- Born: Amy Joyce Godber 1906 Bedfordshire, England
- Died: 1999 (aged 92–93)
- Occupations: Archivist and local historian
- Employer(s): Oxford University Press, Institute of Historical Research
- Organization(s): Bedfordshire Historical Record Society, Society of Archivists, British Records Association
- Known for: History of Bedfordshire 1066–1888 (1969)
- Relatives: William Godber (brother), George Godber (brother), Joseph Godber (brother)

= Joyce Godber =

English local historian

Joyce Godber (1906–1999) was an English local historian, the county archivist of Bedfordshire and the author of a number of books about the history of that county.

==Biography==
Christened Amy Joyce Godber, Godber was born in 1906, in Bedfordshire. She was the daughter of Isaac Godber and Bessie Godber. She had six brothers: agricultural expert William Godber, physician and Chief Medical Officer George Godber, rubber plantation owner John Godber, council executive Geoffrey Godber, Conservative party politician Joseph Godber, and Frank Godber.

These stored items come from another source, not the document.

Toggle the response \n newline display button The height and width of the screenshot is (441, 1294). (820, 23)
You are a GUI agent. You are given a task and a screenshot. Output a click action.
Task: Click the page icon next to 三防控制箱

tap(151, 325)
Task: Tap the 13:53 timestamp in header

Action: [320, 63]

Godber studied for a history degree and briefly worked as a teacher. She was employed by the Oxford University Press before becoming assistant secretary at the Institute of Historical Research. She subsequently became clerk of the records and county archivist for Bedfordshire, where she oversaw the planning of a new repository in the County Hall, now known as Borough Hall and expanded the number staff working in the archives. She retired in 1968 and was succeeded as archivist by her colleague Patricia Bell.

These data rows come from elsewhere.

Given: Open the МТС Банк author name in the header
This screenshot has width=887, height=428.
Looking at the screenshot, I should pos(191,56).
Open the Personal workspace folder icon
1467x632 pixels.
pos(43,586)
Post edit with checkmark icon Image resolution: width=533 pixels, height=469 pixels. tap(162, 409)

Godber was editor of the publications of the Bedfordshire Historical Record Society from 1945 to 1977. She was also an active member of the Society of Archivists and the British Records Association.

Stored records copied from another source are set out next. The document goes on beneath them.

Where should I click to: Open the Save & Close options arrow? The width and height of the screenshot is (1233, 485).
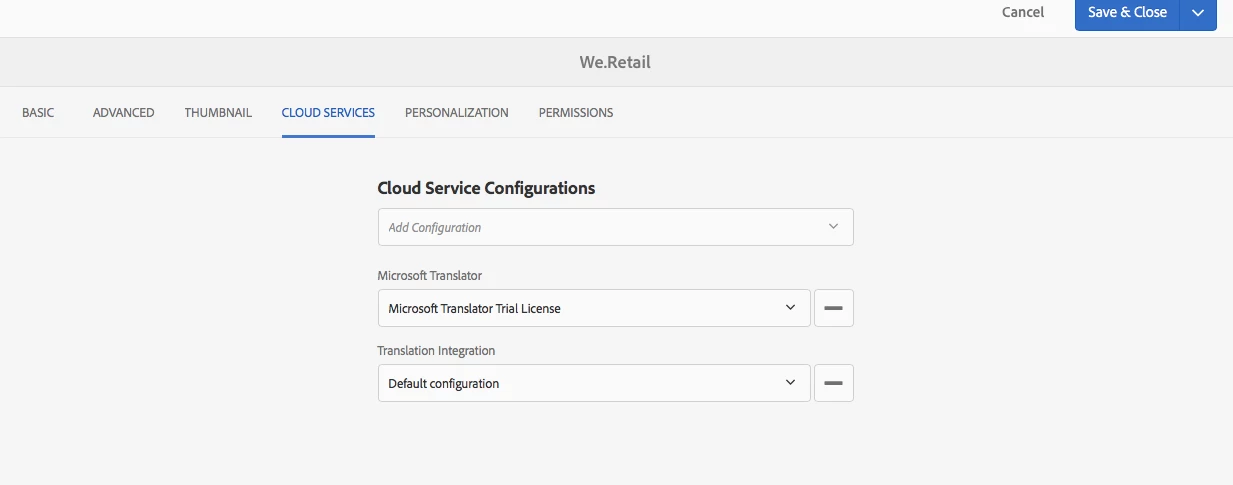[x=1198, y=13]
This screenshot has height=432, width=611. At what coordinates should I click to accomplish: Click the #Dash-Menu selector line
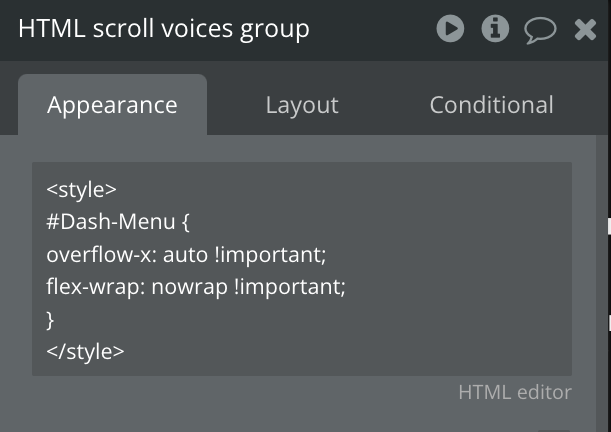pos(118,222)
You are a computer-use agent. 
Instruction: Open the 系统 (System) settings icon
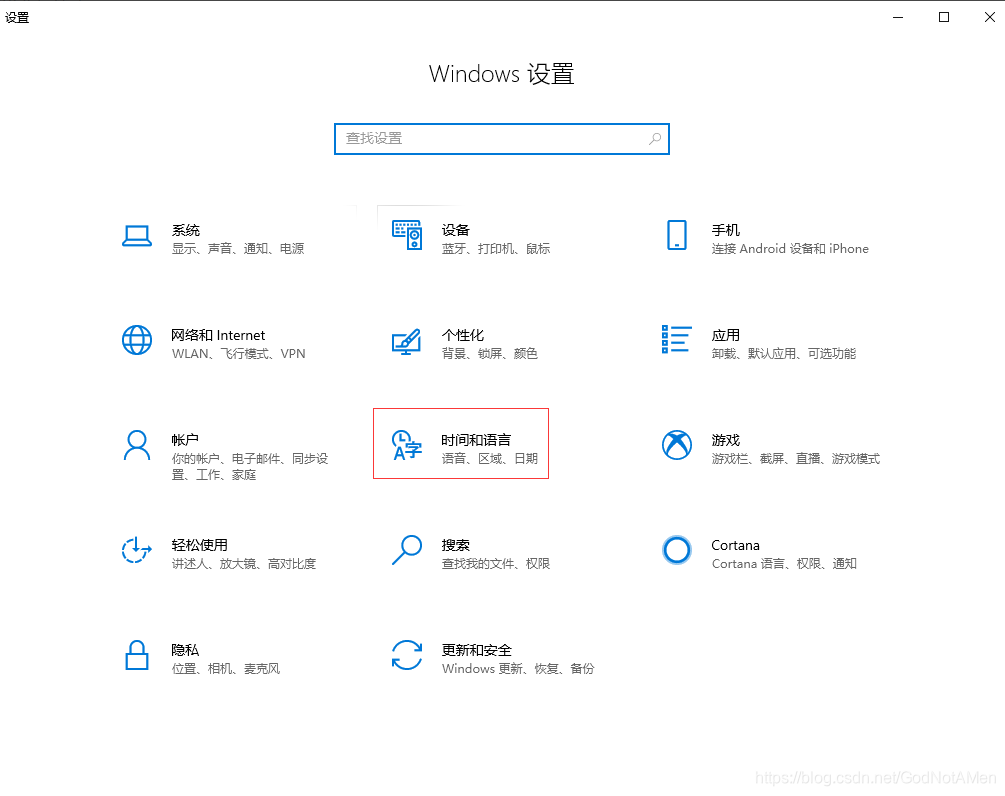click(x=137, y=236)
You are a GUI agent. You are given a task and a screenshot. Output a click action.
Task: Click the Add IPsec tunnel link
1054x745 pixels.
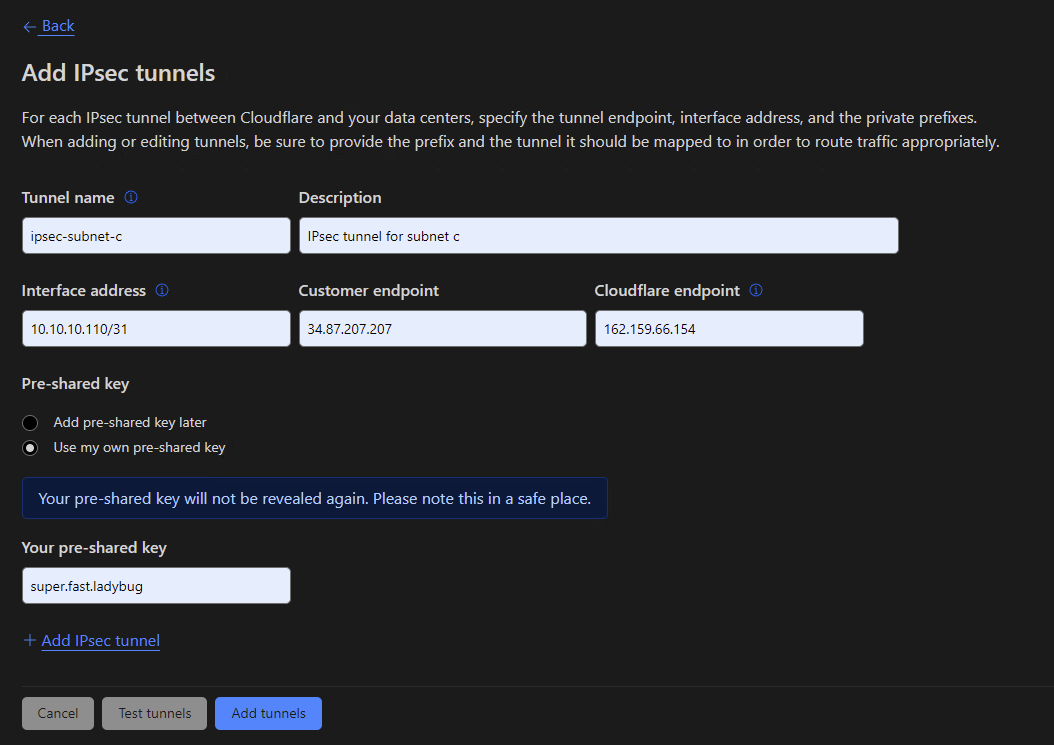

Godber's major work was her History of Bedfordshire 1066–1888 (1969). Among her other publications was a history of the local Quaker religious movement: Friends in Bedfordshire and West Hertfordshire and a history of charity the Harpur Trust.

Godber died in 1999.

==Selected publications==
- The Cartulary of Newnham Priory. 2 volumes. Bedford: Bedfordshire Historical Record Society, 1963–1964.
- The Oakley Hunt. Bedford: Bedfordshire Historical Record Society, 1965.
- History of Bedfordshire, 1066–1888. Bedford: Bedfordshire County Council, 1969.
- John Bunyan of Bedfordshire. Bedford: Bedfordshire County Council, 1972.
- The Harpur Trust, 1552-1973. Bedford: Harpur Trust, 1973.
- Friends in Bedfordshire and West Hertfordshire. Willington: Joyce Godber, 1975.
- John Howard the Philanthropist. Bedford: Bedfordshire County Council, 1977.
- The Story of Bedford: an outline history. Luton: White Crescent Press, 1978.